The diagnostic and staging evaluation is a critical determinant in the selection of treatment. Initial evaluation of the child with Hodgkin lymphoma includes the following:[1,2]
- Detailed history of systemic symptoms.
- Physical examination.
- Laboratory studies.
- Anatomic imaging including chest x-ray and computed tomography (CT) scan of the neck, chest, abdomen, and pelvis.
- Functional imaging including positron emission tomography (PET) scan.
The following three specific constitutional symptoms (B symptoms) correlate with prognosis and are considered in assignment of stage:
- Unexplained fever with temperatures above 38.0°C orally.
- Unexplained weight loss of 10% within the 6 months preceding diagnosis.
- Drenching night sweats.
Additional Hodgkin-associated constitutional symptoms without prognostic significance include the following:
- Alcohol-induced nodal pain.
- All node-bearing areas, including the Waldeyer ring, should be assessed by careful physical examination.
- Enlarged nodes should be measured to establish a baseline for evaluation of therapy response.
- Hematological and chemical blood parameters show nonspecific changes that may correlate with disease extent.
- Abnormalities of peripheral blood counts may include neutrophilic leukocytosis, lymphopenia, eosinophilia, and monocytosis.
- Acute-phase reactants such as the erythrocyte sedimentation rate and C-reactive protein, if abnormal at diagnosis, may be useful in follow-up evaluation.
Anatomic information from CT is complemented by PET functional imaging, which is sensitive in determining initial sites of involvement, particularly sites too small to be considered abnormal by CT criteria.

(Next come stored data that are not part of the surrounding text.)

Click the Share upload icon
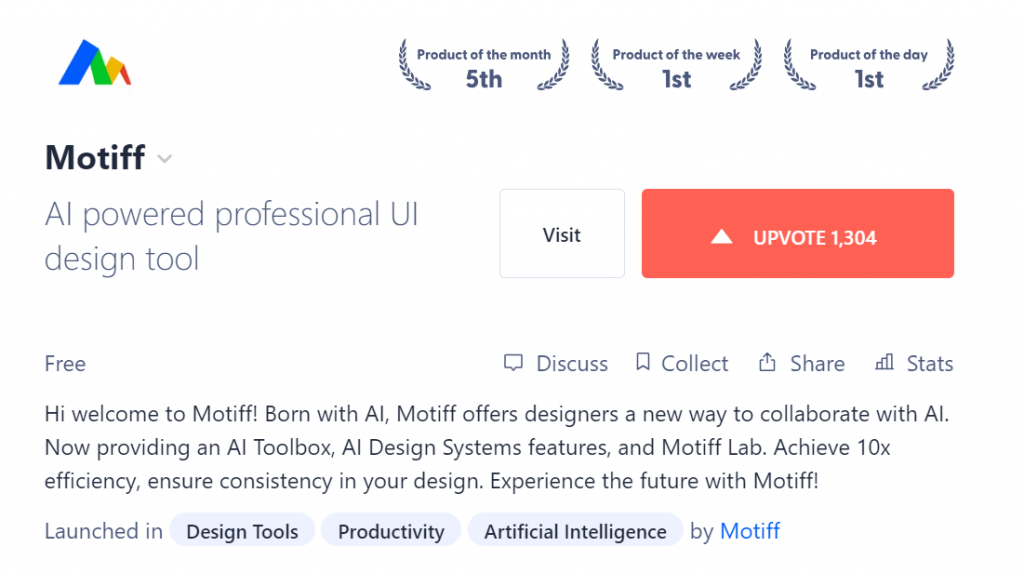 pyautogui.click(x=767, y=362)
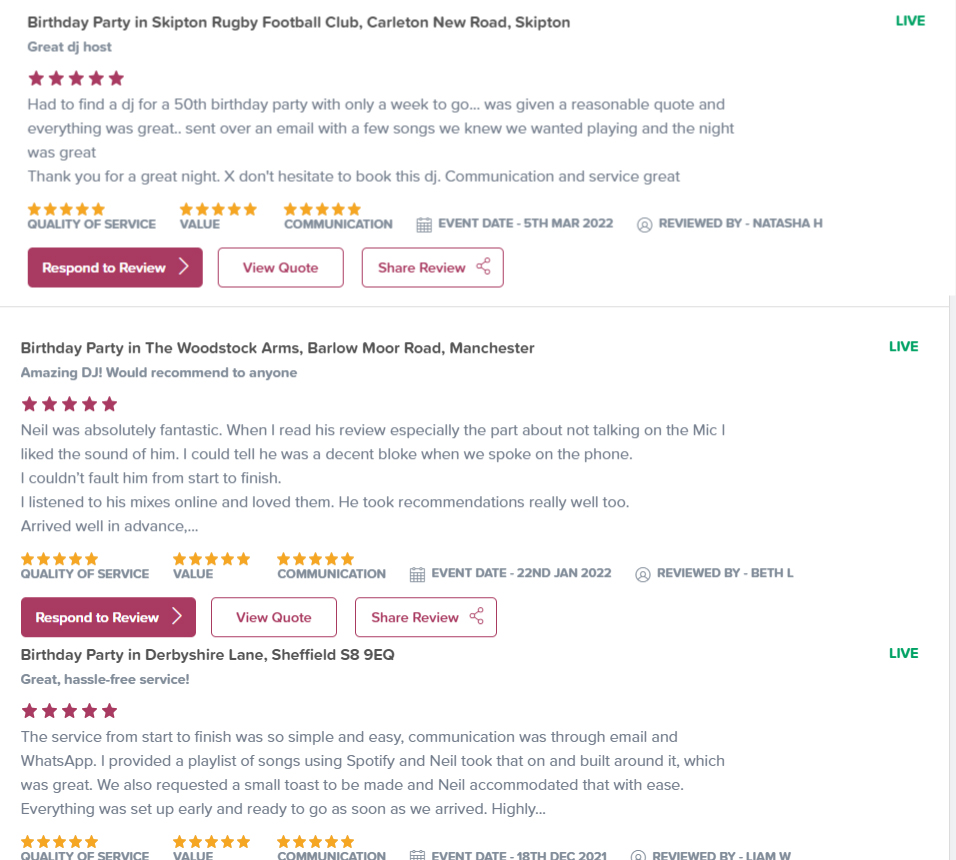Open View Quote for Woodstock Arms review
956x860 pixels.
pyautogui.click(x=273, y=618)
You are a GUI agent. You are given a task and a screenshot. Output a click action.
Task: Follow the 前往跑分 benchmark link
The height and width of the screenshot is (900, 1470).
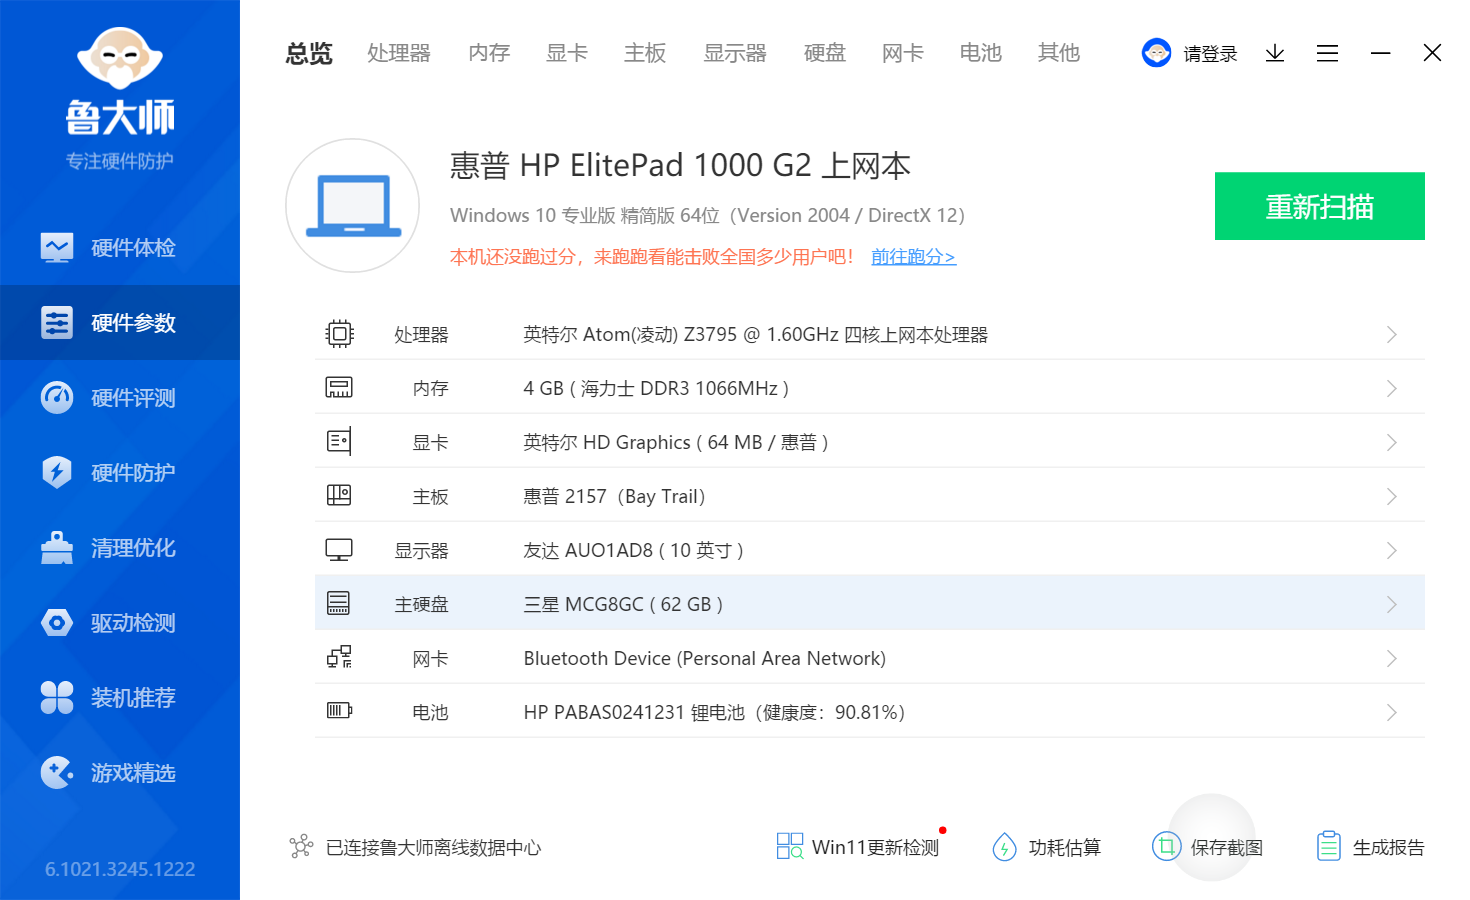(x=913, y=257)
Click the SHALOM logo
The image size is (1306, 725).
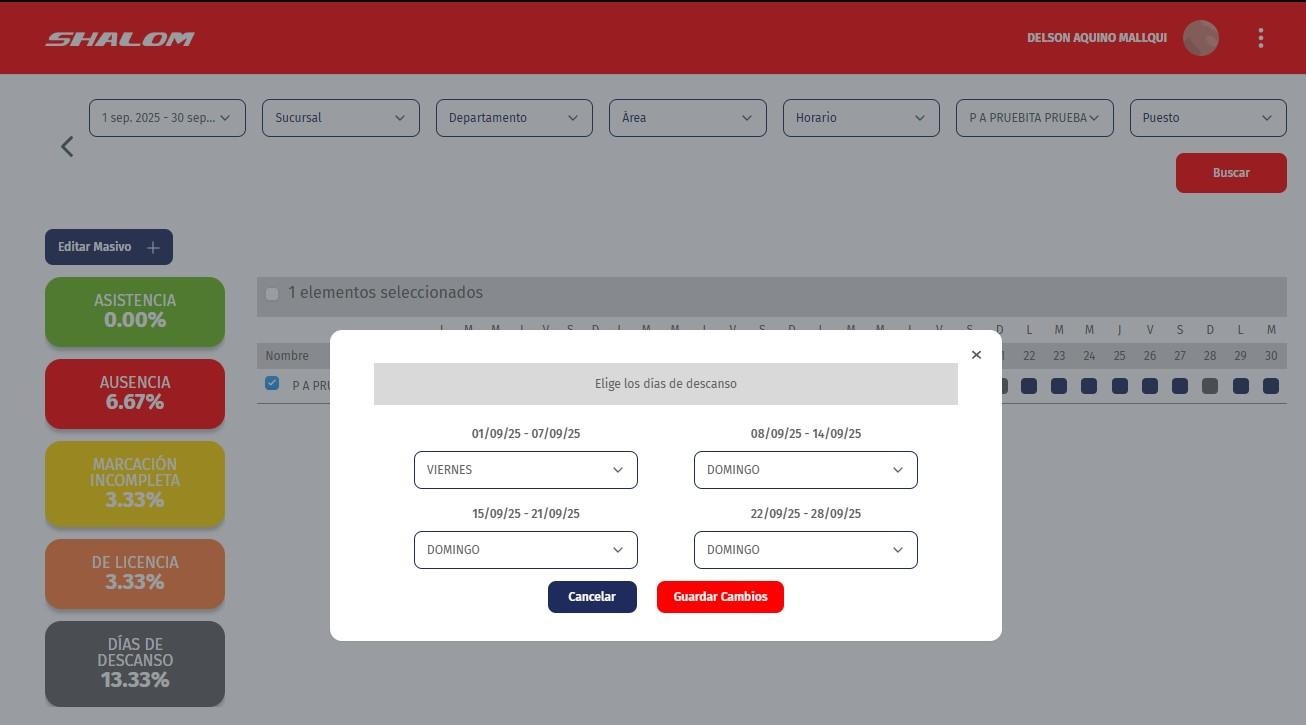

Definition of bulky disease
The posteroanterior chest radiograph remains important since the criterion for bulky mediastinal lymphadenopathy used in North American protocols is defined by the ratio of the diameter of the mediastinal lymph node mass to the maximal diameter of the rib cage on an upright chest radiograph; a ratio of 33% or higher is considered bulky. This definition is no longer used in some European protocols because it does not influence risk classification.
The criteria for bulky peripheral (nonmediastinal) lymphadenopathy have varied per cooperative group study protocols from aggregate nodal masses exceeding 4 to 6 cm. This disease characteristic has not been consistently used among all groups for risk stratification.